I looked into this a bit to track down the history of what happened. Apparently the power measurement circuitry on this particular GPU board isn’t very accurate, so reporting was disabled in nvidia-smi. However, there was a bug in the way it was disabled that causes it to report “ERR!” instead of “N/A”. A future driver should change the reporting to “N/A”.
So the 35 and 36 readings I am seeing in 384.90 are not correct? It fluctuates between those two values depending on GPU utilization load.
And yes, the “ERR!” was what scared me.
Apart from that, is this something safe to just ignore or are there any side effects?
Thank you for the reply.
Is the temperature sensor support guaranteed to stay in future driver versions for this card?
It would be disastrous to lose that one as it affects power management.

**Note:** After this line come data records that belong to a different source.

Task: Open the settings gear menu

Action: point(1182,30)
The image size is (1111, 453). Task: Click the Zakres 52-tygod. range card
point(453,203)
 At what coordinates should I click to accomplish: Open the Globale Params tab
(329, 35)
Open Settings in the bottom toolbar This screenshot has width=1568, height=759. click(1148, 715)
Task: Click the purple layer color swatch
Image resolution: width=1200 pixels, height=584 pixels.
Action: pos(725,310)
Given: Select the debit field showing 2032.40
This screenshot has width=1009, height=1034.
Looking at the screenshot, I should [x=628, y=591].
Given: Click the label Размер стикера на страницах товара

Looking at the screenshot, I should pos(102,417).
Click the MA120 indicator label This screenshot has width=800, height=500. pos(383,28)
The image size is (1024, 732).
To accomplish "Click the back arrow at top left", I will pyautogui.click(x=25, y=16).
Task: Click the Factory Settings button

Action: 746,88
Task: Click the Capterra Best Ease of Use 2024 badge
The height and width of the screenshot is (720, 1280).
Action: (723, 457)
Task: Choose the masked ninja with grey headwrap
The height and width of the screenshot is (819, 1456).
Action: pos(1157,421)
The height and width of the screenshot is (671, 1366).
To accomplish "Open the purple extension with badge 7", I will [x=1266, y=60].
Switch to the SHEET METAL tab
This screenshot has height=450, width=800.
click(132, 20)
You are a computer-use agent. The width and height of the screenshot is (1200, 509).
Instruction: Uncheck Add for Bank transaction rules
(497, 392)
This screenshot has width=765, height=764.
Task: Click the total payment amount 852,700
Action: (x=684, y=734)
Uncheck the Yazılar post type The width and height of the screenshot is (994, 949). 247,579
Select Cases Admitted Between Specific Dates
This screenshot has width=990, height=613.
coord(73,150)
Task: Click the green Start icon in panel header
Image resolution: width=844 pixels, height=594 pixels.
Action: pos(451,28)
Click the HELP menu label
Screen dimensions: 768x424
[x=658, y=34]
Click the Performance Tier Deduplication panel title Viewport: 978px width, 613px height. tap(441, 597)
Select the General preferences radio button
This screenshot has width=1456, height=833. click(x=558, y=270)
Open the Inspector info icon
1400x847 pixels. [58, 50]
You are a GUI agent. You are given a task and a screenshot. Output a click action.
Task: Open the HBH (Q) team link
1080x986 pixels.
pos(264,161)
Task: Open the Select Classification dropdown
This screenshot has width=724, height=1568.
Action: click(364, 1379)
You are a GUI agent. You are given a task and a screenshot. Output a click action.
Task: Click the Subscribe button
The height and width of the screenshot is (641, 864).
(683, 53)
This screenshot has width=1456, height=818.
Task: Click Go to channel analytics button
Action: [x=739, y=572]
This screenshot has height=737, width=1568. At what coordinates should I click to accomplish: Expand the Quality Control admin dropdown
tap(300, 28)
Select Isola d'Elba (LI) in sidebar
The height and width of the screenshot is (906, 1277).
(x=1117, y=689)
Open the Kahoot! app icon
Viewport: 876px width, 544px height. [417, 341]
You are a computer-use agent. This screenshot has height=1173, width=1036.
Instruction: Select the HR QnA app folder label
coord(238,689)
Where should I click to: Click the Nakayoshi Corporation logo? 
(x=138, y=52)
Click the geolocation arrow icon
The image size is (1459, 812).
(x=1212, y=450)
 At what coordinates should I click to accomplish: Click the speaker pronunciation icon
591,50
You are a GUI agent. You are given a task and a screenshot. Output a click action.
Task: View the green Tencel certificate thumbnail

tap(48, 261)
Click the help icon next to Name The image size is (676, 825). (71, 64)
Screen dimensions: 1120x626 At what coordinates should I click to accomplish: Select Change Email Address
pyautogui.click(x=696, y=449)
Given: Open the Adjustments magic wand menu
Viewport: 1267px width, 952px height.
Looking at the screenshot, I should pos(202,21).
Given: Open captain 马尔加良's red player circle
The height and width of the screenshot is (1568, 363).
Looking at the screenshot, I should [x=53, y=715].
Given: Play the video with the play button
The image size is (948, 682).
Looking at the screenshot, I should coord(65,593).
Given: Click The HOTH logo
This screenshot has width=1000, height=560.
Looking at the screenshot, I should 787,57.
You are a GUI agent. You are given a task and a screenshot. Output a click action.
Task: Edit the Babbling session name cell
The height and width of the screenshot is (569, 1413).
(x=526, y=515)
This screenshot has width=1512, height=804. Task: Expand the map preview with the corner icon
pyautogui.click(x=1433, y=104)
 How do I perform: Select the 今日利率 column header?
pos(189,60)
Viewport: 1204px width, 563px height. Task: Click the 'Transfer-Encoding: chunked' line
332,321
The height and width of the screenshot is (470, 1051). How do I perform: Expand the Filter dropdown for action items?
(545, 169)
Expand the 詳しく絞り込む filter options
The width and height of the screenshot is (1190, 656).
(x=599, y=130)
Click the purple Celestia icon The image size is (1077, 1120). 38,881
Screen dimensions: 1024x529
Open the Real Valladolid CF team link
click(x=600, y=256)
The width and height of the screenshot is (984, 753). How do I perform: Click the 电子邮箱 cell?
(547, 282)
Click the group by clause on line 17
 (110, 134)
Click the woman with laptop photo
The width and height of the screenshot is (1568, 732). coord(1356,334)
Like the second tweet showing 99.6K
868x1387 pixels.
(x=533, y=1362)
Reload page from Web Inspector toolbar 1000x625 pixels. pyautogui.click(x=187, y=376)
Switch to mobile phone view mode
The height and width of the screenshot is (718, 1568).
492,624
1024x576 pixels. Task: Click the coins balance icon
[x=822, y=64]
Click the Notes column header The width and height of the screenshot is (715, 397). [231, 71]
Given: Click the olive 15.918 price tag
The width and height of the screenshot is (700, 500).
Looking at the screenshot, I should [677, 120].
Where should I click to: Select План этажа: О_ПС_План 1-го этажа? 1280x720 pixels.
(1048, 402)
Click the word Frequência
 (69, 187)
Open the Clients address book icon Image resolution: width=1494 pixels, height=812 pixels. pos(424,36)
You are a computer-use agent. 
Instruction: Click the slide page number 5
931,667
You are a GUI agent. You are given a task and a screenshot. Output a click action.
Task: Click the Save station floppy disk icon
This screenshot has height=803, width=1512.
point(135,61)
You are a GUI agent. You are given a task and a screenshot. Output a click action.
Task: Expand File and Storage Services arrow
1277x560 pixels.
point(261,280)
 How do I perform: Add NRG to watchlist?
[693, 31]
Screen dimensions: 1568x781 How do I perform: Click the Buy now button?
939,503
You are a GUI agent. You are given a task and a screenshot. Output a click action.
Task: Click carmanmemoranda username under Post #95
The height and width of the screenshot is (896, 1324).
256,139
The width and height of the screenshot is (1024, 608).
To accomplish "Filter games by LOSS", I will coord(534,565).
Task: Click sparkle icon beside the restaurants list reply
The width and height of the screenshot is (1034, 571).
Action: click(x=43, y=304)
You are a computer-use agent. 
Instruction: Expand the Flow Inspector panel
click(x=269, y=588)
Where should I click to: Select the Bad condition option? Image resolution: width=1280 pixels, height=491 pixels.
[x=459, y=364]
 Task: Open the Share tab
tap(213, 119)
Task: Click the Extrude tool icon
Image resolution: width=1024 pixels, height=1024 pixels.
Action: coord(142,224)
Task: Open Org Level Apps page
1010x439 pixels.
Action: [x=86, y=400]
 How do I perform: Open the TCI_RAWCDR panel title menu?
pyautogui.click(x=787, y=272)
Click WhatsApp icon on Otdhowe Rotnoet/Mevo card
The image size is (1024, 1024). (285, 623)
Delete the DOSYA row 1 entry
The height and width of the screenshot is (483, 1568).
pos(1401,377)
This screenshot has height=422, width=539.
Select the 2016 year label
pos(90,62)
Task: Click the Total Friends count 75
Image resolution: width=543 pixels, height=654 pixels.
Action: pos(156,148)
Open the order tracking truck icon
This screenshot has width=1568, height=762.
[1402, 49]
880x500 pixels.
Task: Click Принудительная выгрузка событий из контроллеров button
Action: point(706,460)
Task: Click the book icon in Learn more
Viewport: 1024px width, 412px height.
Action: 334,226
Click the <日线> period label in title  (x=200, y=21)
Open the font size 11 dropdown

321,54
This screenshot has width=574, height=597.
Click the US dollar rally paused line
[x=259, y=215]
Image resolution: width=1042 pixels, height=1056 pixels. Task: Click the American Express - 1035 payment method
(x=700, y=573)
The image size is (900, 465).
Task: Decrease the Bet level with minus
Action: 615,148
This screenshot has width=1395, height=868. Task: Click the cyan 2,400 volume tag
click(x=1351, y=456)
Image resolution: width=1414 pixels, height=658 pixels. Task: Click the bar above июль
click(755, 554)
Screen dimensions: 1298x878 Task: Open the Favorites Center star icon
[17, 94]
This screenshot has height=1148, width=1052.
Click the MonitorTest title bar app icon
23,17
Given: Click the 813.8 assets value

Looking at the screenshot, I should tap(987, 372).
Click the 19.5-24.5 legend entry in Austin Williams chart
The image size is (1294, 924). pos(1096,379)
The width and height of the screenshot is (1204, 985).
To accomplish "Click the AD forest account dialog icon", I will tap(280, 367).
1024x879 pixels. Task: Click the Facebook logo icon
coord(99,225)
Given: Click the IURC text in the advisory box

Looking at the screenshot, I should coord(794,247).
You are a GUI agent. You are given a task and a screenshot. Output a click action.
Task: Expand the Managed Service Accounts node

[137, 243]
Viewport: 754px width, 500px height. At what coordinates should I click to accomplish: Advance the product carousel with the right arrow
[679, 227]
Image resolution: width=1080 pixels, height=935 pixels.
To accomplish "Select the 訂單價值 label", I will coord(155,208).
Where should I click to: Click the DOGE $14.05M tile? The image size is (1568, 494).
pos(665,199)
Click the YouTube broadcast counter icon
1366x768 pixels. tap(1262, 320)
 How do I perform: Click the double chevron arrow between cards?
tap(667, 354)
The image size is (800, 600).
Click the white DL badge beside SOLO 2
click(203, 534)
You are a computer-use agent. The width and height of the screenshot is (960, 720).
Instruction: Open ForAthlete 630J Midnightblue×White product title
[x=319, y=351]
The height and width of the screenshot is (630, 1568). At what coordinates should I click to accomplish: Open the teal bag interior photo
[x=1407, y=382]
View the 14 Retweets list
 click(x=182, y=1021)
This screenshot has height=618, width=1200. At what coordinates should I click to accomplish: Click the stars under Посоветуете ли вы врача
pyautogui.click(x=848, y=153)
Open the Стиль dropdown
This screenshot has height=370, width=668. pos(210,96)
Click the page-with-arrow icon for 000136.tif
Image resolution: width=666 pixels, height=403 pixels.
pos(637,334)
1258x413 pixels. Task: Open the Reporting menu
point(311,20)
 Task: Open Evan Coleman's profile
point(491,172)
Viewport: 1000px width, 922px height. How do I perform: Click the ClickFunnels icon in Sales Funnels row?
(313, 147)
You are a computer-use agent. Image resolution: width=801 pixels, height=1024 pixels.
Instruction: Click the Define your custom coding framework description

Sorry for the odd question, but I did pay 203 US dollars (including taxes) to get correctly imported NVIDIA card so I would like to know what will continue to work on the long run.
Thank you.
To me it looks like power limit handling has been broken too. I recently upgraded from 384.90 and since then my miner can’t stress my GTX 1070 more that ~ 102W - no matter how high I set the power limit :-( In the last version of the driver this was definitely possible. (of course I did not do any changes in the miner config)
BTW. this is only true for the GTX1070 card, the GTX1050Ti still drains all the power it should (can confirm this from the temperature readings, as the actual power reading shows ERR).
EDIT: should I start a new thread with that topic ?
I don’t know. But if I understand from aplattner’s post that the readings are incorrect, maybe NVIDIA is capping power usage to safe values so the cards don’t blow up?
+-----------------------------------------------------------------------------+
| NVIDIA-SMI 387.12 Driver Version: 387.12 |
|-------------------------------+----------------------+----------------------+
| GPU Name Persistence-M| Bus-Id Disp.A | Volatile Uncorr. ECC |
| Fan Temp Perf Pwr:Usage/Cap| Memory-Usage | GPU-Util Compute M. |
|===============================+======================+======================|
| 0 GeForce GTX 1070 On | 00000000:01:00.0 Off | N/A |
| 41% 60C P2 100W / 105W | 605MiB / 8113MiB | 95% Default |
+-------------------------------+----------------------+----------------------+
| 1 GeForce GTX 105... On | 00000000:06:00.0 Off | N/A |
| 54% 69C P0 ERR! / 52W | 2295MiB / 4038MiB | 100% Default |
+-------------------------------+----------------------+----------------------+
+-----------------------------------------------------------------------------+
| Processes: GPU Memory |
| GPU PID Type Process name Usage |
|=============================================================================|
| 0 12906 C ./miner 595MiB |
| 1 12852 C ./ethdcrminer64 2285MiB |
+-----------------------------------------------------------------------------+
The 1070 uses only 100-102W, no matter which value I enter for CAP. I also have a power meter on the outlet for this machine, and the readings are correlating, also temp of card does not rise, when setting power to e.h. 150W, which definitely did in previous versions.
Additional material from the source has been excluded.